Removal of refractory compounds from stabilized landfill leachate using an integrated H2O2 oxidation and granular activated carbon (GAC) adsorption treatment

This study investigated the treatment performances of H2O2 oxidation alone and its combination with granular activated carbon (GAC) adsorption for raw leachate from the NENT landfill (Hong Kong) with a very low biodegradability ratio (BOD5/COD) of 0.08. The COD removal of refractory compounds (as indicated by COD values) by the integrated H2O2 and GAC treatment was evaluated, optimized and compared to that by H2O2 treatment alone with respect to dose, contact time, pH, and biodegradability ratio.

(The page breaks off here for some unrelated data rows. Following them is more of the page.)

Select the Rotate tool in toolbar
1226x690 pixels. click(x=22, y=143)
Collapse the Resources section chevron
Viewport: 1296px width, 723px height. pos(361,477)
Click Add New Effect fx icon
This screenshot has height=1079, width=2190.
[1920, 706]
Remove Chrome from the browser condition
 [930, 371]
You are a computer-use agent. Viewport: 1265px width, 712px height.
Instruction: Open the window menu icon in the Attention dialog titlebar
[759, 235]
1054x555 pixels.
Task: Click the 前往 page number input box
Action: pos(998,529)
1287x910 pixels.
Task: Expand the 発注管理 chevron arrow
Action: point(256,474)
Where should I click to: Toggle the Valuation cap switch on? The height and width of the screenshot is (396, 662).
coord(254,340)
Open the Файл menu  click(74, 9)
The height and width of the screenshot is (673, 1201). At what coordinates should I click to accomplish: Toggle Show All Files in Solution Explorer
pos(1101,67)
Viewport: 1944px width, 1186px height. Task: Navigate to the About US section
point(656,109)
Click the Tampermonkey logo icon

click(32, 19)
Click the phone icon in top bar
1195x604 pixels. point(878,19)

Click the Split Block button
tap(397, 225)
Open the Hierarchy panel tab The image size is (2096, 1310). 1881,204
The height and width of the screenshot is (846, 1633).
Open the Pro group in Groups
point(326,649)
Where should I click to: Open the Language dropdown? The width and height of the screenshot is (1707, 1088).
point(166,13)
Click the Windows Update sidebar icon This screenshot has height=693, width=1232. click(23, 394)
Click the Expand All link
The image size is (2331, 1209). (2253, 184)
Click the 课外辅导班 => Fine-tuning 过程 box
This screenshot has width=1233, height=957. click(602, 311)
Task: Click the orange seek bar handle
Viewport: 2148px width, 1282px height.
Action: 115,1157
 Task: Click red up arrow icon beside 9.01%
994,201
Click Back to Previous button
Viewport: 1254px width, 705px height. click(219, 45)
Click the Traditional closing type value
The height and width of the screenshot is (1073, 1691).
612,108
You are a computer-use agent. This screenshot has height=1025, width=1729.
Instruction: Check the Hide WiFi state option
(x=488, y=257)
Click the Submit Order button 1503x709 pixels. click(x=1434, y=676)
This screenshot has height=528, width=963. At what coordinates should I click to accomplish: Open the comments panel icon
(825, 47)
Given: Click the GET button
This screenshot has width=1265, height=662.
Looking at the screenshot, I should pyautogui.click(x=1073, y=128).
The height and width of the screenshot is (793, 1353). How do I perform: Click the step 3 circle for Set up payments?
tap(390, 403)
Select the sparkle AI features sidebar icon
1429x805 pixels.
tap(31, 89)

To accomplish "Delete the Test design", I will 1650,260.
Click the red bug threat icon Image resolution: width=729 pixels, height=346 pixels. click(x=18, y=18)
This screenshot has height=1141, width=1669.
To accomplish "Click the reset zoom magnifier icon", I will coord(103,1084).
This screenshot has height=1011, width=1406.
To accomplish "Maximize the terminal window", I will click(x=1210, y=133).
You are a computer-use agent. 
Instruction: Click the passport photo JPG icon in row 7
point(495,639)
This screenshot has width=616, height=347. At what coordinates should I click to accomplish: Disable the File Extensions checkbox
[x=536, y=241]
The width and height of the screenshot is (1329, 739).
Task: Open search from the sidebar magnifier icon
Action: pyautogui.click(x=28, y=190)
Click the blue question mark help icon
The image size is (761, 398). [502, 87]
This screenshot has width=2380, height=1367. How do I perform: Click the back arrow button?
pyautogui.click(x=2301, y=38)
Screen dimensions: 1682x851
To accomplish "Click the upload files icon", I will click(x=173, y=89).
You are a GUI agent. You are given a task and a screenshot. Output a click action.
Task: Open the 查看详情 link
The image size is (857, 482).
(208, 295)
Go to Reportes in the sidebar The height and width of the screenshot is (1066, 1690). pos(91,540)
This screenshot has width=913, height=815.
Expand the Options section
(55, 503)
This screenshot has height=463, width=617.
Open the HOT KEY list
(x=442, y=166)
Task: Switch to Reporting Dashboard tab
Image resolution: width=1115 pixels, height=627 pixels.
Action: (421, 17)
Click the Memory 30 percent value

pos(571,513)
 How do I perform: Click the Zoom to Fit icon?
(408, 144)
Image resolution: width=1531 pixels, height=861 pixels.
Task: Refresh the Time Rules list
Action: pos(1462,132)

At an initial COD concentration of 8000 mg/L and NH3-N of 2595 mg/L, the integrated treatment has substantially achieved a higher removal (COD: 82%; NH3-N: 59%) than the H2O2 oxidation alone (COD: 33%; NH3-N: 4.9%) and GAC adsorption alone (COD: 58%) at optimized experimental conditions (p ≤ 0.05; t-test). The addition of an Fe(II) dose at 1.8 g/L further improved the removal of refractory compounds by the integrated treatment from 82% to 89%. Although the integrated H2O2 oxidation and GAC adsorption could treat leachate of varying strengths, treated effluents were unable to meet the local COD limit of less than 200 mg/L and the NH3-N of lower than 5 mg/L. However, the integrated treatment significantly improved the biodegradability ratio of the treated leachate by 350% from 0.08 to 0.36, enabling the application of subsequent biological treatments for complementing the degradation of target compounds in the leachate prior to their discharge.